It's not just wind chill, it's the temperature of the air versus the temperature of the ground and the insulating properties of wood & air versus snow. Would you rather spend the winter living in a big uninsulated wooden crate that's on top of another empty wooden crate, or living in an igloo? The igloo with its foot-thick walls of snow will be a lot warmer than the crate. Snow is a great insulator, and the ground won't get as cold as the walls & floor of that wooden crate. When the weather is 0 degrees with a wind chill of -20, the temperature of the ground under the snow will still be well above zero. The roots of a tree sitting in a pot on the ground under a foot of snow will be much warmer than a tree sitting in a soil-filled tray a few feet above the floor in an unheated box.

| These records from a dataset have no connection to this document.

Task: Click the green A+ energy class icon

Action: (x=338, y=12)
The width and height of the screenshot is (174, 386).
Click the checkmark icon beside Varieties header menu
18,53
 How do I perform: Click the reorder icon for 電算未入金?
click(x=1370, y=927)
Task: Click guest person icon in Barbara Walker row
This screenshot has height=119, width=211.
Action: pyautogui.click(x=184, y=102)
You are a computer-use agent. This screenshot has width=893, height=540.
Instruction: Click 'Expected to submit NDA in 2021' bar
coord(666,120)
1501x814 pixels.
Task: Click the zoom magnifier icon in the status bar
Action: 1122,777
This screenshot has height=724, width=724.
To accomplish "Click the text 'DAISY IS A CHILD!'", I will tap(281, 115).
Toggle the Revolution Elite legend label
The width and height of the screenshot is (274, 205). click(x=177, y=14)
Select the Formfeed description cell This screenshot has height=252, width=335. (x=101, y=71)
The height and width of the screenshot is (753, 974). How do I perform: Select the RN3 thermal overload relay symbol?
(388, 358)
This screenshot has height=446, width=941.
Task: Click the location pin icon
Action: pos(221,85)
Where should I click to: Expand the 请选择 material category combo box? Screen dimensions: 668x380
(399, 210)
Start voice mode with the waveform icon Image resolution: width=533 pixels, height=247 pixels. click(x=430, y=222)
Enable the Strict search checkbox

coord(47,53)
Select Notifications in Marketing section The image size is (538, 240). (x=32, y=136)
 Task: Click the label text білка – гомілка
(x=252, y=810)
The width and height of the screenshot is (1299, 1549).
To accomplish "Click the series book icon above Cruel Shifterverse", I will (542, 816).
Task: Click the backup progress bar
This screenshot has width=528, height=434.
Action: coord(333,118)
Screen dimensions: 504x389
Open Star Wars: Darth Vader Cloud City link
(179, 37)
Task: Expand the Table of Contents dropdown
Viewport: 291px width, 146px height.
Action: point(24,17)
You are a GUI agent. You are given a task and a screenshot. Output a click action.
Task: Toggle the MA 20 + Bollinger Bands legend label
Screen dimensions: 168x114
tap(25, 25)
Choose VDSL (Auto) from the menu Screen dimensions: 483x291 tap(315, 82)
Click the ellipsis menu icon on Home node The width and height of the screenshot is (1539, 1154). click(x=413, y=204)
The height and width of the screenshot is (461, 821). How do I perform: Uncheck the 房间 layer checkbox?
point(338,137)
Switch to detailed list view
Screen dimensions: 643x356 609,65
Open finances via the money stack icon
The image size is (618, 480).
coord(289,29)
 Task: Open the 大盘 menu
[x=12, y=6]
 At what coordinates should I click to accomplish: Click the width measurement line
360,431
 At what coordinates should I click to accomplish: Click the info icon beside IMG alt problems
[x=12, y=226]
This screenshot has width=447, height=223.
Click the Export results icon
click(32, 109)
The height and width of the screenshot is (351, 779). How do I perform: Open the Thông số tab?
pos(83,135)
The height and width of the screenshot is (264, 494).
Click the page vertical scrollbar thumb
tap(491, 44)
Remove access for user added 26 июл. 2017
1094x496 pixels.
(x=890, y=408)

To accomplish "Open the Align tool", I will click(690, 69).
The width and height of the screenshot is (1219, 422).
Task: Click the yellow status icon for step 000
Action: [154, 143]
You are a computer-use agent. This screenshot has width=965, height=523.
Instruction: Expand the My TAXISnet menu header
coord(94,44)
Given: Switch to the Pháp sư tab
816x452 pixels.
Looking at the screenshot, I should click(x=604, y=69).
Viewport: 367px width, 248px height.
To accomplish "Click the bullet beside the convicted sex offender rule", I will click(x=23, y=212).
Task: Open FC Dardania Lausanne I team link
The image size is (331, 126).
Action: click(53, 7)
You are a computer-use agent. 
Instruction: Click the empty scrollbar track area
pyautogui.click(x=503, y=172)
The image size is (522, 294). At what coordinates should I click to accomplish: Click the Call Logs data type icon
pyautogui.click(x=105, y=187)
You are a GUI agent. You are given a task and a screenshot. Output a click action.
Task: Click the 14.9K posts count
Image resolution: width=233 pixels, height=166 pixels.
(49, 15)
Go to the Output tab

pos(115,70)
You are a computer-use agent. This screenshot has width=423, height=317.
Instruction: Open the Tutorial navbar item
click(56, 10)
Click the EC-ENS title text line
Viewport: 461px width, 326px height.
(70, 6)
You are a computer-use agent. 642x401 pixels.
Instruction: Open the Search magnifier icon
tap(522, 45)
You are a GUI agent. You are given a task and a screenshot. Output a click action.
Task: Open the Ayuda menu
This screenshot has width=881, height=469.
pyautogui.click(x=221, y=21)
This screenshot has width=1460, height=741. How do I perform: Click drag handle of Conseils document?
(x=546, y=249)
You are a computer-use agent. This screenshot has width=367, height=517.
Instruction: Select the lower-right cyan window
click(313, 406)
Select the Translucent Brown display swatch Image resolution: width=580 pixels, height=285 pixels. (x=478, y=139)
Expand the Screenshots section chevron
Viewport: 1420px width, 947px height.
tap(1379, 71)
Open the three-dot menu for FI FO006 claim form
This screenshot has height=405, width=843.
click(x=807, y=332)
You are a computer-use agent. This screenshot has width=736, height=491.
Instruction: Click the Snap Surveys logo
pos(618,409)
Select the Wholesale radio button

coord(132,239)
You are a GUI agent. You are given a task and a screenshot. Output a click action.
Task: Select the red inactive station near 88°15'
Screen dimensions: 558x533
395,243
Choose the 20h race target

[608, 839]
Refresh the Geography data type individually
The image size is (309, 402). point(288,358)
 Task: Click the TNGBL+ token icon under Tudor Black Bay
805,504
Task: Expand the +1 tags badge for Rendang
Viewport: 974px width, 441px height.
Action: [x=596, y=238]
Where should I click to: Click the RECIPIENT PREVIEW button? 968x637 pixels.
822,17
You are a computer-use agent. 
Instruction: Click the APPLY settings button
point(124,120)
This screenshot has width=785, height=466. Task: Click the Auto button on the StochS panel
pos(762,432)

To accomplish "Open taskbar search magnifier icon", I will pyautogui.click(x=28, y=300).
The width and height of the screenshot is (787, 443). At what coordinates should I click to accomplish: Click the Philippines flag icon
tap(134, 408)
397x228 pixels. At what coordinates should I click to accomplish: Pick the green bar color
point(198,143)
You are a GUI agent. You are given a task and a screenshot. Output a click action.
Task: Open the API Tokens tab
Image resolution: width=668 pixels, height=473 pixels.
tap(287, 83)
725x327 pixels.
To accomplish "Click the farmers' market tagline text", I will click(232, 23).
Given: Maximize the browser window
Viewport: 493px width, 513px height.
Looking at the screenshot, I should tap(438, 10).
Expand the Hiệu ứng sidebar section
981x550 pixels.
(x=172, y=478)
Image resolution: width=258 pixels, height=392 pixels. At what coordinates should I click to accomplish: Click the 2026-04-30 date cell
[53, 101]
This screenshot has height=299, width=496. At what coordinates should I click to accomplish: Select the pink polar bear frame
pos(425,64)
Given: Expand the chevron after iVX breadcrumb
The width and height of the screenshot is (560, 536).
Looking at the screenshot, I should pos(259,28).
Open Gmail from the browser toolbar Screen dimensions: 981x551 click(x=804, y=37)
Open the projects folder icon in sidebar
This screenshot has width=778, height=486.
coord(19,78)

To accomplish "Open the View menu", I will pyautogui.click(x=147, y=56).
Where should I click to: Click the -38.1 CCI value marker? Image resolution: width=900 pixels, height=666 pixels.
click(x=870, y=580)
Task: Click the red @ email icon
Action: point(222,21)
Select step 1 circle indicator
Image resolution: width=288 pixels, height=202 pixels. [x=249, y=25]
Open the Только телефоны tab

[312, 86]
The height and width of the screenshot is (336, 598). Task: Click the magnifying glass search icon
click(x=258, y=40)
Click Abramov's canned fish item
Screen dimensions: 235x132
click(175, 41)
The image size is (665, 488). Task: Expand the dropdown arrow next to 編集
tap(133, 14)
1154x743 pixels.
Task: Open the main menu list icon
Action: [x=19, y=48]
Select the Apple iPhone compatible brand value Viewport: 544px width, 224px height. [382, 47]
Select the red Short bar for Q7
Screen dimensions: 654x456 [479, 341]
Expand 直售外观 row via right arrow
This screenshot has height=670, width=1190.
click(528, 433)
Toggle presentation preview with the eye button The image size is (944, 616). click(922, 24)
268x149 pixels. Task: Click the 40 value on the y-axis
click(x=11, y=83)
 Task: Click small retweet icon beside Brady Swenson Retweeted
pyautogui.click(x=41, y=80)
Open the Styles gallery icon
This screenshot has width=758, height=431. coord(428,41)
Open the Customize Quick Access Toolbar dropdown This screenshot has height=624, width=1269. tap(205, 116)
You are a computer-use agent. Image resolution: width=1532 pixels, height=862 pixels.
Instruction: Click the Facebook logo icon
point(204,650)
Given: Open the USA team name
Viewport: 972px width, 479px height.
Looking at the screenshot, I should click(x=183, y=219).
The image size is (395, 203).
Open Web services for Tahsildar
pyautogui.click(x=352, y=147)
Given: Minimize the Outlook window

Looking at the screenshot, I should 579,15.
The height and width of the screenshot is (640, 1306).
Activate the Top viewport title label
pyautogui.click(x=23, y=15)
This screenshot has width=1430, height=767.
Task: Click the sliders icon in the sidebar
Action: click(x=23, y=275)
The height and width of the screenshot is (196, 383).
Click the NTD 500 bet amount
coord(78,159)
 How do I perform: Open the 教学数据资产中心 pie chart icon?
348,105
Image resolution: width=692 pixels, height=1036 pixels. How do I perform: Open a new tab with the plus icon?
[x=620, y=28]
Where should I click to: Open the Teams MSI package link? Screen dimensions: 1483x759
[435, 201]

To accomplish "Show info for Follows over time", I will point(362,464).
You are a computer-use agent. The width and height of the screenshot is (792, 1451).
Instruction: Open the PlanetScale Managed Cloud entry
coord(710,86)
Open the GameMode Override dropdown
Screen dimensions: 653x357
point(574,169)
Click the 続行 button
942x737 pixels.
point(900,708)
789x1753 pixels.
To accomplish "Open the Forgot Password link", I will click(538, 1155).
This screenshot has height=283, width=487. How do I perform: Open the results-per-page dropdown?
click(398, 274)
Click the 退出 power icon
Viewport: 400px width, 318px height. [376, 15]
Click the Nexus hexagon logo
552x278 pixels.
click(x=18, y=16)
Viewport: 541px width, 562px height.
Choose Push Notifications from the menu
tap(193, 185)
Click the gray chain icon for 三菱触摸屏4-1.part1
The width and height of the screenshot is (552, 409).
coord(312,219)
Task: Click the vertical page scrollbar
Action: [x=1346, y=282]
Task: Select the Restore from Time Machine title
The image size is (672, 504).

barthur wrote:I don't think it would be too hard to develop a type of skirting to enclose the bottom, totally keeping it draft free, thereby reducing wind chills dramatically.
Closing it in with a skirting or even closing in the entire porch will eliminate wind chill on the bottom and may reduce the temperature swings, but air and thin boards are poor insulators, so it'll still get a lot colder inside that box than the ground under the snow.
No one seems to get the idea that I'm not looking for perfection, just something pleasing to see and take care of.
No, we understand that. We WANT you to be happy with your trees, whether they're bonsai or not. But won't you be upset if those trees die after the first winter? We're just offering you on how to keep your trees alive and healthy. Maybe you can keep them alive in a soil-filled tray on a porch, but the trees will have a better chance of survival if you follow our advice. And all your ideas sound like a LOT more work than what I do wiith my own trees.
Are my trees going to be picture perfect show pieces like this forum recognizes? No, but since I'm not remembering any bonsai shows taking place on my porch, it really doesn't matter to me.
And that's perfectly fine. They won't be bonsai, but they don't have to be bonsai. If YOU like your trees, that's the only thing that matters. We're just telling you what we think it'll take to keep those trees alive, based on our knowledge and experience. When we told you your idea won't be "bonsai", we weren't attacking you, just correcting a misconception.